Segundo dados do TSE (Tribunal Superior Eleitoral), cerca de 148 milhões de brasileiros estão aptos a votar nas eleições municipais de 2020. Realizadas em dois turnos, pouco tempo depois das 17h pelo horário de Brasília, que é quando se encerra a votação, todos os munícipes saberão quem são os vereadores que vão compor as câmaras municipais, assim como os candidatos às prefeituras que serão eleitos ou irão disputar segundo turno.
Sabendo que ainda há muita curiosidade sobre a história da urna eletrônica, o Showmetech fez uma matéria especial explicando a história desta máquina e como é o processo de segurança do dispositivo que permite o voto em alguns segundos.
Como a urna eletrônica chegou?
Para falar sobre a urna eletrônica, é preciso contextualizar a história recente do Brasil, voltando aos anos 1980, quando a ditadura militar chegou ao fim. Durante o regime, os eleitores não podiam votar diretamente para presidente. É neste contexto que surgem movimentos populares, como das Diretas Já, que reivindicavam votações presidenciais diretas no país.
Em 1985, a ditadura militar caiu e o Brasil retornou à democracia. Assim, por um projeto de lei, o TSE decidiu montar uma espécie de banco de dados eletrônico com informações de todos os eleitores brasileiros maiores de 16 anos.
Conhecido como “Recadastramento Nacional dos Eleitores”, este movimentou possibilitou que a justiça eleitoral criasse um documento para identificar a população nas seções de votos, o que conhecemos como título de eleitor.

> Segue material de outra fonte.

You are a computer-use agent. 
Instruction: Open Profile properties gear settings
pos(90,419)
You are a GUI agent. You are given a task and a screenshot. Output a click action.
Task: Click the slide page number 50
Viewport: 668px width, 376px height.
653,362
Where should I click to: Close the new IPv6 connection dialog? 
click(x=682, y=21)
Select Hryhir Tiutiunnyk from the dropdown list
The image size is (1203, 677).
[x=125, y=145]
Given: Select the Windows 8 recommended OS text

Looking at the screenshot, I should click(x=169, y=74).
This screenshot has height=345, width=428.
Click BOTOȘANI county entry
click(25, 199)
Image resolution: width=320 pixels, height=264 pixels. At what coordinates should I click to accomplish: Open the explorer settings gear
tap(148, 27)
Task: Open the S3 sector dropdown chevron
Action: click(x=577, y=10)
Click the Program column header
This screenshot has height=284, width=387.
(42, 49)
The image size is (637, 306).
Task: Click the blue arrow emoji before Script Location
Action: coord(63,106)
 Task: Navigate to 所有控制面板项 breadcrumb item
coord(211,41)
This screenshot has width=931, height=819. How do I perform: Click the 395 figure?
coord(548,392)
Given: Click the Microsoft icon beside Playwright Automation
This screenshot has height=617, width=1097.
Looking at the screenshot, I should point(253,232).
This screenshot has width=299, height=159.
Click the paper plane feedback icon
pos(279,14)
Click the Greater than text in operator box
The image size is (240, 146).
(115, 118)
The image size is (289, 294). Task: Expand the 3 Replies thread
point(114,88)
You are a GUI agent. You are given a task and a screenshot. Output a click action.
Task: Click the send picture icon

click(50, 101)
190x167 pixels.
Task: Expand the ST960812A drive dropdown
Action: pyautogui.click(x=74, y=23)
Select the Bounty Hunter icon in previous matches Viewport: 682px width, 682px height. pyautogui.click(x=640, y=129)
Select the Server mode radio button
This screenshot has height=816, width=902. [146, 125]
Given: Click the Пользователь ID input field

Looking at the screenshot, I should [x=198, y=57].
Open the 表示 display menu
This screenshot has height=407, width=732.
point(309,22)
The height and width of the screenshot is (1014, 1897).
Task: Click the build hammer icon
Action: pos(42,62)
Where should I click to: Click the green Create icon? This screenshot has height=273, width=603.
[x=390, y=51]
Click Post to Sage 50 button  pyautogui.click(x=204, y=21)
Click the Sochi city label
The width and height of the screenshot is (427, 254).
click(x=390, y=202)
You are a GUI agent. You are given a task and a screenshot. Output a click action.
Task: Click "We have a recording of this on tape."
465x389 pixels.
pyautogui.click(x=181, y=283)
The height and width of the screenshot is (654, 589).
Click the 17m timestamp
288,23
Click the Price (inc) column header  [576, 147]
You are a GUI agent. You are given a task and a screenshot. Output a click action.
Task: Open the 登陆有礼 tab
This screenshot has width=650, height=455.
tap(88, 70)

“Antes da vigência da Lei 7.444/1985, havia muita controvérsia em relação à entrega do título eleitoral. Nos Códigos Eleitorais de 1932 e 1935, a entrega do documento era feita pessoalmente, ou a quem trouxesse assinado o recibo de sua emissão. Isso fragilizava o sistema, pois não havia a convicção de que aquela assinatura aposta para a entrega ou fornecimento do título era realmente do cidadão titular”
Afirmou o TSE, em comunicado, comemorando os 30 anos do documento.
A implantação deste cadastro tornou possível que, em 1986, o país recebesse as eleições de uma Assembleia Constituinte para redigir uma nova Constituição brasileira. Em 1987, os brasileiros escolheram 594 deputados federais e mais 82 senadores para formar o Congresso Nacional que havia sido fechado em 1968, durante o AI-5 (Ato Institucional nº5), editado pelo marechal Costa e Silva, presidente a época.
Em 1988, a Constituição brasileira estava pronta e agora, de fato, retomava plenos poderes ao povo e separava as instituições brasileiras, como é em uma democracia: Executivo, Legislativo e Judiciário.
Em Santa Catarina, juiz testa votação eletrônica
Apesar das eleições diretas retomadas, havia demora pela apuração dos votos. No interior de Santa Catarina, aproveitando o avanço tecnológico, um juiz de direito queria experimentar um sistema que automatizasse as eleições e desse agilidade ao processo.
O ex-desembargador Carlos Prudêncio, que na época era responsável pela 5ª Zona do Tribunal Regional Eleitoral catarinense pediu autorização à instância máxima da justiça para usar nas eleições municipais de 1989, na cidade de Brusque, um aparelho que havia desenvolvido junto ao seu irmão, Roberto Prudêncio.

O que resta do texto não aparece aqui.